• **Task**: Take the data below and filter it for lines containing the word "avatar"; show each line found.

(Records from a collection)
————————
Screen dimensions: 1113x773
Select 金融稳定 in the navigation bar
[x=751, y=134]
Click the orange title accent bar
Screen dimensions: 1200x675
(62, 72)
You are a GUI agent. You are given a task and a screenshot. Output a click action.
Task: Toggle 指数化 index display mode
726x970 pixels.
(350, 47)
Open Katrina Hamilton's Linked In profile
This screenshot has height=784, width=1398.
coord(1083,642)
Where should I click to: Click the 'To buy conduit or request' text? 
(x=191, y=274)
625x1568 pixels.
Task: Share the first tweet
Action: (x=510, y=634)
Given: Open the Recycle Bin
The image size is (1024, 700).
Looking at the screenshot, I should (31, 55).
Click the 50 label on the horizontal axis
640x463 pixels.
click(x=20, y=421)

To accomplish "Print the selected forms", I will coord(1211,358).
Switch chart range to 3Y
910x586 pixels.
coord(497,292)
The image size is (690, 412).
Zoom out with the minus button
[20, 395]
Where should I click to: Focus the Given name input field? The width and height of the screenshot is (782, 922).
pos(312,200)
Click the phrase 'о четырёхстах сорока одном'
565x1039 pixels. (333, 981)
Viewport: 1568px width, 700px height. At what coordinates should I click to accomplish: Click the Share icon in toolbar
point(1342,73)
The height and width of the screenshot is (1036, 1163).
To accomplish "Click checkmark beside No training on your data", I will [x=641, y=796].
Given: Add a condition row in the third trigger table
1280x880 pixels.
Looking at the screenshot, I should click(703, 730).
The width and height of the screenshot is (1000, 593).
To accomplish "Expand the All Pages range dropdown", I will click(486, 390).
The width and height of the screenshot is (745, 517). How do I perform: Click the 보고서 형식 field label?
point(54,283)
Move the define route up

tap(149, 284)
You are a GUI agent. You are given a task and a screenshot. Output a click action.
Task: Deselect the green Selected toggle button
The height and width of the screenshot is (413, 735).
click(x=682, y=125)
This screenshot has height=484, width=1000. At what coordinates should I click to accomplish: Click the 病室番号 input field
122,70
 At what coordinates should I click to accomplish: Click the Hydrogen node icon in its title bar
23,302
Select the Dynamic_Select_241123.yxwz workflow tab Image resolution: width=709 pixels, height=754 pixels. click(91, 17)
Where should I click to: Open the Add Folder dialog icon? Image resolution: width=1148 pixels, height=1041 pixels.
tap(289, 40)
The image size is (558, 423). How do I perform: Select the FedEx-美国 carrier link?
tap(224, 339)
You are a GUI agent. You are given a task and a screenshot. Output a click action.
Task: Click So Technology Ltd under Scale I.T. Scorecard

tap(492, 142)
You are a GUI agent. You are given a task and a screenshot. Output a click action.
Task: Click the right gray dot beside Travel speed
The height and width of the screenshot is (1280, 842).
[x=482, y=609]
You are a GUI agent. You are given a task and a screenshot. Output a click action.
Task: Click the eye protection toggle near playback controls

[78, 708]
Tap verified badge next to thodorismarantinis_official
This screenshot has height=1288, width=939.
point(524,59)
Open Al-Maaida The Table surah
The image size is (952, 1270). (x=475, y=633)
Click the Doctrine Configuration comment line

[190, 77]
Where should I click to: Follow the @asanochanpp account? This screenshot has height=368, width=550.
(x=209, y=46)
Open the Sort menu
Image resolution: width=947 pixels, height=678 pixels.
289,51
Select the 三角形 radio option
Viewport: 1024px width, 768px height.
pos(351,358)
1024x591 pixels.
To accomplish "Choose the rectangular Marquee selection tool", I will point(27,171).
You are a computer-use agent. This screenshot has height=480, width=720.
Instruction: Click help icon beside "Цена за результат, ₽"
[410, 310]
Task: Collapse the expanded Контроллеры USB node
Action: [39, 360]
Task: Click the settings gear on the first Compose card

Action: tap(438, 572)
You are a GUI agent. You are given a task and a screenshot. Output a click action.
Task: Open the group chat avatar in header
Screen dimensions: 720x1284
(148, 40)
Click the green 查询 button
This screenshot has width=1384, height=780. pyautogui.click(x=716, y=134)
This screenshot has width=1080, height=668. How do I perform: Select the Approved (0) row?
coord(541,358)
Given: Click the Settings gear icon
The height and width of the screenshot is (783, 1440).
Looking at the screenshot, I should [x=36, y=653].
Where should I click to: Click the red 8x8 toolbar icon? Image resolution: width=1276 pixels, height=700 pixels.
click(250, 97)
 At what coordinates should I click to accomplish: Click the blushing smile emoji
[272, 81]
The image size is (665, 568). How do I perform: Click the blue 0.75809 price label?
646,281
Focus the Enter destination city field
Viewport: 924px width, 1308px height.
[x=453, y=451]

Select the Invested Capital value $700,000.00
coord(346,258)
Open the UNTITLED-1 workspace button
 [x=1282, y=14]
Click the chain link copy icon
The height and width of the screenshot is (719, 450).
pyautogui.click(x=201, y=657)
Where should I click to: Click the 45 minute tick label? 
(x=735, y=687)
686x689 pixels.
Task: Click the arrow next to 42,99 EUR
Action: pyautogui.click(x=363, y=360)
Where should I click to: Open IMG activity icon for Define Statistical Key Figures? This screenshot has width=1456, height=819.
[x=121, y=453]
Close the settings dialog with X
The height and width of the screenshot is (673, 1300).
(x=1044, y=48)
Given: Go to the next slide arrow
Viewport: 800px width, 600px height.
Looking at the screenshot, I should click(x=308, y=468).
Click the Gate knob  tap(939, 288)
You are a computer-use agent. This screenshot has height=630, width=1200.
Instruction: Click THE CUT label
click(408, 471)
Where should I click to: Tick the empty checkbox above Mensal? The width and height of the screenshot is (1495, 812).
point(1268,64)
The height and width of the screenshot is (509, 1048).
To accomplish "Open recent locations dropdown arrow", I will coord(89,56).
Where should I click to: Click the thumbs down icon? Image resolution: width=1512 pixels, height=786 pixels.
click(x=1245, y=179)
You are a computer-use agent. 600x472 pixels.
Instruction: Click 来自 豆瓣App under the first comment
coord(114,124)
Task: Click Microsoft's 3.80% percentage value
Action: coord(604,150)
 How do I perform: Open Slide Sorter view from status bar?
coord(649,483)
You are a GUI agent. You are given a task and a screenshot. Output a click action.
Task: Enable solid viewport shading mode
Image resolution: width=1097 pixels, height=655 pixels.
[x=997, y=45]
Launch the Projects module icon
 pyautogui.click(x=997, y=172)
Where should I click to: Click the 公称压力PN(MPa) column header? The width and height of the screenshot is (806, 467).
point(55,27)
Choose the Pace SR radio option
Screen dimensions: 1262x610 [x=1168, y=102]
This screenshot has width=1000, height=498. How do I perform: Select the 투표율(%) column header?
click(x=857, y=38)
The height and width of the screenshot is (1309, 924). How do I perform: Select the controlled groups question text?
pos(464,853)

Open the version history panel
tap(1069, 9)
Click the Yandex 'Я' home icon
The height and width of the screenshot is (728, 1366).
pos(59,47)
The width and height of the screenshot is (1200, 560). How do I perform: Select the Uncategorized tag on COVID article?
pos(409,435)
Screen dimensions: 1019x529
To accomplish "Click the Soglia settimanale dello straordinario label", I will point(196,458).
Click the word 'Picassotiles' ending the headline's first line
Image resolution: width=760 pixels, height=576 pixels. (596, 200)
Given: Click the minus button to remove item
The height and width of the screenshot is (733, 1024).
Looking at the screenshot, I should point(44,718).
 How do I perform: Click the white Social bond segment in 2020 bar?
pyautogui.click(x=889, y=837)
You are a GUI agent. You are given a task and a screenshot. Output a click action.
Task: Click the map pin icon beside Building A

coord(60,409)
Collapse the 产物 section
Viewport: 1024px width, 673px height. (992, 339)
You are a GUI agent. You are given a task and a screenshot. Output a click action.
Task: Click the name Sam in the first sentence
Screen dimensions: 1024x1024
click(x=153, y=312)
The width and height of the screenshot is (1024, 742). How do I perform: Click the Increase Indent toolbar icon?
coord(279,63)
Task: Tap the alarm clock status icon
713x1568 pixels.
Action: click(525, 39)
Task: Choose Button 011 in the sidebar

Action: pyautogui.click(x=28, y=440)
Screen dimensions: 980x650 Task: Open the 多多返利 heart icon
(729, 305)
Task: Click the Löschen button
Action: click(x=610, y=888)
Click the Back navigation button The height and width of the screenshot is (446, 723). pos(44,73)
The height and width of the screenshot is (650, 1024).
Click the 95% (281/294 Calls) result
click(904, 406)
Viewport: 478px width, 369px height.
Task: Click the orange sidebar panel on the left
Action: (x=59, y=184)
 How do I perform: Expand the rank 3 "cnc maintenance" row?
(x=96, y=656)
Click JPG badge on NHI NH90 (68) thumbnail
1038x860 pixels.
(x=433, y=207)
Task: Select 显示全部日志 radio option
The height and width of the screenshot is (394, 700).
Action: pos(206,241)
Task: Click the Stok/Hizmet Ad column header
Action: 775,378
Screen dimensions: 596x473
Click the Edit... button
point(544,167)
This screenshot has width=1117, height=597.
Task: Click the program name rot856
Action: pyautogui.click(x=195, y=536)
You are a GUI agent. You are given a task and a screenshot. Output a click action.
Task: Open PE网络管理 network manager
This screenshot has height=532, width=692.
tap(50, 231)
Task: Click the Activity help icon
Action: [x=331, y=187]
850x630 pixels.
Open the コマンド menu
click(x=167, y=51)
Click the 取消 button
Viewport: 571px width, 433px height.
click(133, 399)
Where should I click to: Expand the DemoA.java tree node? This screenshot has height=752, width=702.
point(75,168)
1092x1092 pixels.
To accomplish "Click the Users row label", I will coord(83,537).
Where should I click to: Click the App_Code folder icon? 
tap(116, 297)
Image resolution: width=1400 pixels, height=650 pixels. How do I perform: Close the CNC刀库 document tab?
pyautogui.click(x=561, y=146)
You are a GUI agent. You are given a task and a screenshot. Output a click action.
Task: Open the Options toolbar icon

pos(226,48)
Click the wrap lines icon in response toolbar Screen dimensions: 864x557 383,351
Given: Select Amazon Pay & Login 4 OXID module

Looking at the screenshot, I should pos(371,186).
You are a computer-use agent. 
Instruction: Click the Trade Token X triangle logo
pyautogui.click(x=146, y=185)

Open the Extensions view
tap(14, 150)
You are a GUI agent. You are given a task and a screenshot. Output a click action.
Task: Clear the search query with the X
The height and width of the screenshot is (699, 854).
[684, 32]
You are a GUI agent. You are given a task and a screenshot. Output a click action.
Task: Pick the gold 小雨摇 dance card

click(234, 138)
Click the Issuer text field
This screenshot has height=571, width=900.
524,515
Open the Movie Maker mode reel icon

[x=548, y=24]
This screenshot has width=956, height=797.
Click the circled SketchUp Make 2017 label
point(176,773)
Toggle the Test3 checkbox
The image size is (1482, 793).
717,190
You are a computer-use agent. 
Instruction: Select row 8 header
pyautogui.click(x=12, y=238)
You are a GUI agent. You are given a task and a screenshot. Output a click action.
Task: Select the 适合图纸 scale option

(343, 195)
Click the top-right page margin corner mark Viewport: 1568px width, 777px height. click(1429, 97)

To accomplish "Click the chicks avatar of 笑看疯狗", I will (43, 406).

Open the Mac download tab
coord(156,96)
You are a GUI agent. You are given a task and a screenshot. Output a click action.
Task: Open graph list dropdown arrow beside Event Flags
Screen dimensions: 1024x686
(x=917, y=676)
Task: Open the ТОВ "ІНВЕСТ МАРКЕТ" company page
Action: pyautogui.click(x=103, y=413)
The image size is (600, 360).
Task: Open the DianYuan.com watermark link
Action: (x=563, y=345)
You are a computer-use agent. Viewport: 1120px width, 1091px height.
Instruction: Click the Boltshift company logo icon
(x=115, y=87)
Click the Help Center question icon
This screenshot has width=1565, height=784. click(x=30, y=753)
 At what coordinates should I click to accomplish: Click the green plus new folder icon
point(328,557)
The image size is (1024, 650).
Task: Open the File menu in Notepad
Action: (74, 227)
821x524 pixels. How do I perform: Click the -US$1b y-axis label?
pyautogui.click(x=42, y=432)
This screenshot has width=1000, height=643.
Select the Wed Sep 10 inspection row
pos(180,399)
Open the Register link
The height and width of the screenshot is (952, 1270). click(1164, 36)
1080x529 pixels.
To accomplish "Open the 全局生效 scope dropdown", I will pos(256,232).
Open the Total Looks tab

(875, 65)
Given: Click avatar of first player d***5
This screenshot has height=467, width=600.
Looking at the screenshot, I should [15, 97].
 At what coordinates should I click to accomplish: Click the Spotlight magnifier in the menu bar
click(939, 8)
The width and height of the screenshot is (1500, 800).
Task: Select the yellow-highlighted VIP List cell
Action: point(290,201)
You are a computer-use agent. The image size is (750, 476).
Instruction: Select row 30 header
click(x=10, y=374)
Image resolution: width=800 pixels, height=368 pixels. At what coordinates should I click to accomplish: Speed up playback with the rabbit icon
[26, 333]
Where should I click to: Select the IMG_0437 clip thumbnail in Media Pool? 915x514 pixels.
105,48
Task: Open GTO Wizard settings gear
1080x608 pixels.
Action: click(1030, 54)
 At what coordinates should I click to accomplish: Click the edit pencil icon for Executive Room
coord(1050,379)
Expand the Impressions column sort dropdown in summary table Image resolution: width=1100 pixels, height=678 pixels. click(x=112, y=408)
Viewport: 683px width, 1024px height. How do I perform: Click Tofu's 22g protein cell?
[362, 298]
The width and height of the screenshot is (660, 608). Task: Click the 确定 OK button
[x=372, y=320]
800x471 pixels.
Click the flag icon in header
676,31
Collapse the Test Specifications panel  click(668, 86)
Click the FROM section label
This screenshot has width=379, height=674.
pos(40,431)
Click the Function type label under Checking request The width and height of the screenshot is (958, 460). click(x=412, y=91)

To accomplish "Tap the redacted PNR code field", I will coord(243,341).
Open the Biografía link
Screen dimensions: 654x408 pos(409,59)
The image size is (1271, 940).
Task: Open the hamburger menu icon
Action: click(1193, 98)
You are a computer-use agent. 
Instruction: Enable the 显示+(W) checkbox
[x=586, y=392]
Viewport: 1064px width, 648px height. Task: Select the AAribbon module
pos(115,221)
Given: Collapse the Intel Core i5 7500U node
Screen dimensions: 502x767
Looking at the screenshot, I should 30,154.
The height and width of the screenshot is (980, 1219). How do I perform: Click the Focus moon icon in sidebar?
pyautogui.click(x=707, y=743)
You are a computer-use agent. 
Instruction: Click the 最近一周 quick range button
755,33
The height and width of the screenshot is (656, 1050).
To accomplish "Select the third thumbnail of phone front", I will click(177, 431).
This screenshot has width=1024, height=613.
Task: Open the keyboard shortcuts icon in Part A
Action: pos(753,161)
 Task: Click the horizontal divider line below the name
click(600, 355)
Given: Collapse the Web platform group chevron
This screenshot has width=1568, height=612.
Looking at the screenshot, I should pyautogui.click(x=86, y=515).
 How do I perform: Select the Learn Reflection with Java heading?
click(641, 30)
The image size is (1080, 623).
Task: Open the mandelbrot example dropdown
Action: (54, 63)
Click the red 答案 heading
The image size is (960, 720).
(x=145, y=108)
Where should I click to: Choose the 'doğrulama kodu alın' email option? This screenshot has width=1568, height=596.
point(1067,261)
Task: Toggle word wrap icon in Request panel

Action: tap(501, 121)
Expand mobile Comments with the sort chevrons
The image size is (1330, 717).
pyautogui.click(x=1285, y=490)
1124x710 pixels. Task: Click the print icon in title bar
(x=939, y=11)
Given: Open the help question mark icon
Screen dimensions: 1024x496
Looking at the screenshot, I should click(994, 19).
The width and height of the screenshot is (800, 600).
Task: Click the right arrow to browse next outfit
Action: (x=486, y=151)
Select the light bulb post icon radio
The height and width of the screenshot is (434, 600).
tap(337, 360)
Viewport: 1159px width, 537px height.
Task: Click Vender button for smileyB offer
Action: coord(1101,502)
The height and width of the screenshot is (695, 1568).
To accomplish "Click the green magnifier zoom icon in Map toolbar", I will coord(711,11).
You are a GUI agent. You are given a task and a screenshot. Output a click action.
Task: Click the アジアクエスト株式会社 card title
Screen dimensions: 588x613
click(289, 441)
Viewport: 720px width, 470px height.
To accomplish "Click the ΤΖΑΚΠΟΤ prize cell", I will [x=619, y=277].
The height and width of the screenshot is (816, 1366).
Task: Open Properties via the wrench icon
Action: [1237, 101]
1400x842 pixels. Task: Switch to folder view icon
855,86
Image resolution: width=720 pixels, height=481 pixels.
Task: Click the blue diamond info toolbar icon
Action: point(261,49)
————————
• **Written answer**:
Task: Open the group chat avatar in header
To accomplish "Click the chicks avatar of 笑看疯狗", I will (43, 406).
Given: Click avatar of first player d***5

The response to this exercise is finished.